Quant à la CEDH, il est nécessaire de lire ses arrêts plutôt que de les fantasmer. Nous ne devons pas nous arc-bouter au motif que la Cour tient, le cas échéant, un discours qui ne nous plait pas. Leur lecture montre que sur les grandes questions de société, un tiers de l'arrêt est consacré à l'analyse du droit national et de la culture nationale. Sur tous les sujets, droit d'asile et immigration, sécurité ou encore questions relatives à la fin de vie et à la famille, la CEDH tente de comprendre le droit interne, le droit constitutionnel et même la culture juridique interne pour se prononcer.
Sur la question de la laïcité, très importante pour la société française, il faut lire la jurisprudence de la CEDH sur la Turquie et la France. Je vous invite à vous reporter à l'arrêt Leyla Sahin contre Turquie de 2004-2005 et aux arrêts Dogru et Kervanci contre France de 2008 pour constater à quel point la Cour comprend, étudie et analyse avec finesse les contours de la laïcité à la française et à la turque et à quel point elle accepte bien volontiers de laisser à l'État la capacité de décider ce qu'il entend mettre dans cette notion. La Cour admet en outre une évolution de la notion et dit souvent qu'elle analyse la convention à la lumière des conditions de notre temps.
Concernant l'interdiction de la dissimulation du visage dans l'espace public, le Conseil d'État avait indiqué au Gouvernement que l'interdiction de la burqa était contraire au droit constitutionnel et au droit européen. Le Gouvernement est passé outre la lecture du Conseil d'État pour des raisons politiques et le Conseil constitutionnel lui a donné raison, en indiquant que cette question relève de la loi. Notons que la loi du 11 octobre 2010 est clairement contraire à plusieurs grands principes de la CEDH. Pourtant la Cour, à travers l'arrêt SAS contre France, n'a pas condamné la France et a utilisé la « marge nationale d'appréciation » pour respecter l'identité constitutionnelle française et, le cas échéant, une conception particulière de la laïcité.
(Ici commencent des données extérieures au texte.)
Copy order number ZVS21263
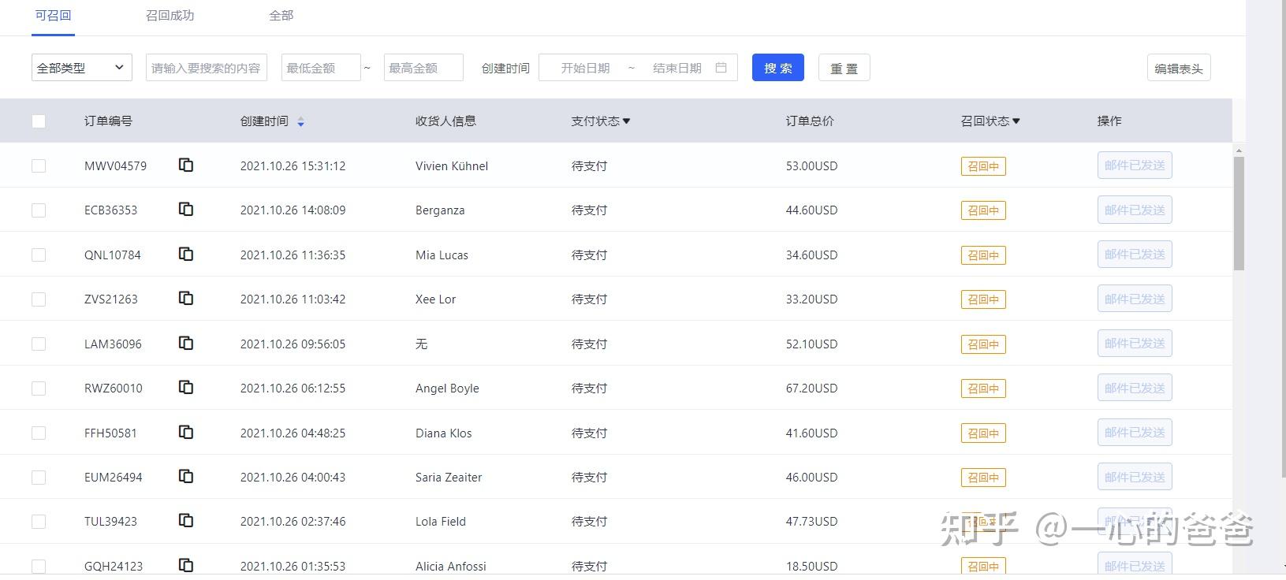The height and width of the screenshot is (580, 1286). pos(186,299)
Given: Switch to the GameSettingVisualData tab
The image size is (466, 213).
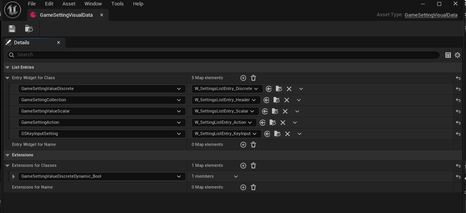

Pour autant, la CEDH est quand même garante d'une sorte d'ordre public européen des libertés et constitue fort heureusement un garde-fou car certains États peuvent menacer la démocratie. C'est parfois le législateur qui dérape et le juge européen, après le juge constitutionnel, joue un rôle protecteur.
Ces possibles dérapages ne sont pas l'apanage de la Hongrie ou de la Pologne mais peuvent aussi se produire en France. Concernant les problématiques de sécurité, de nombreux débats internes ont eu lieu concernant l'ensemble des lois votées à la suite d'actes de terrorisme et la volonté de faire entrer dans le droit commun, par la loi de sécurité intérieure notamment, un certain nombre d'éléments relevant de l'état d'urgence. Je n'ai pas d'opinion sur la question. Toutefois, observons que de nombreuses critiques ont été émises. Je souhaite que nous gardions à l'esprit que, dans un pays démocratique comme les États-Unis, où les juges détiennent un grand pouvoir et la capacité d'arrêter le pouvoir politique, la création de Guantanamo n'a pas été empêchée alors qu'une telle création ne serait pas possible en Europe, notamment en raison de l'existence de la CEDH.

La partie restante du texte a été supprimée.